▶ Problems and tasks
**1.** In the passage comparing the analytical and experimental models, what is the highest percentage of error in the nonlinear range?
**2.** Resume the passage comparing the analytical and experimental models, starting after its last sentence.

A curve showing percentage of error in above 3 ranges has been plotted and shown in Fig. 9. The curve indicates that percentage of error is limited to 9% in linear range. This percentage of error may be due to approximate effective stiffness of the components. The percentage of error in nonlinear range is observed very low and limited to 5%. In failure stage the percentage of error increases upto 8%.
The comparison of storey displacement profile along the height of the model obtained analytically and experimentally from Quasi Static Test results has been shown in Fig. 10. The Fundamental frequency of the analytical model is found to be nearly same as the frequency of the experimental model obtained from free vibration test.It is also observed during the pushover test, that state of stresses in infill masonry is different along the height. However the modeling of infill is the same, irrespective of its location and position along the height. Further, the information of nonlinear hinges obtained from updated nonlinear analytical model have been compared with damage pattern occurred in experimental model during Quasi Static Test under cyclic loading. The formation of nonlinear hinges in the updated analytical model is observed to be similar in sequence of damage pattern observed during testing of model under cyclic loading.

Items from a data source

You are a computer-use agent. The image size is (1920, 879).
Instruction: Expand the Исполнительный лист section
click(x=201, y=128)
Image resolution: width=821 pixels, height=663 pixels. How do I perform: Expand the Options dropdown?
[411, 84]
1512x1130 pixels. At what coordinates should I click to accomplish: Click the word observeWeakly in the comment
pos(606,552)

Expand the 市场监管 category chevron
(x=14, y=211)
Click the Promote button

▶ Expected responses
**1.** 5%

**2.**
Based on the investigation, updation and validation between the analytical and experimental response of a 1:4 scale 3 storey Reinforced Concrete frame having brick infills, the following conclusions can be drawn - :
1. The nonlinear modeling of Reinforced Concrete buildings and the updating inelastic properties, can assess the actual behavior under linear and nonlinear range. A close analytical matching of experimental cyclic performance in terms of pushover curves as well as the corresponding storey profiles can be obtained.
2. The ultimate strength of the whole structure and the vertical distribution of storey drifts can be predicted with good reliability.
3. The sequence of formation and the distribution of nonlinear hinges are similar to the test results. The performance of the structure during an earthquake can be assessed better by minor modification in the nonlinear parameters.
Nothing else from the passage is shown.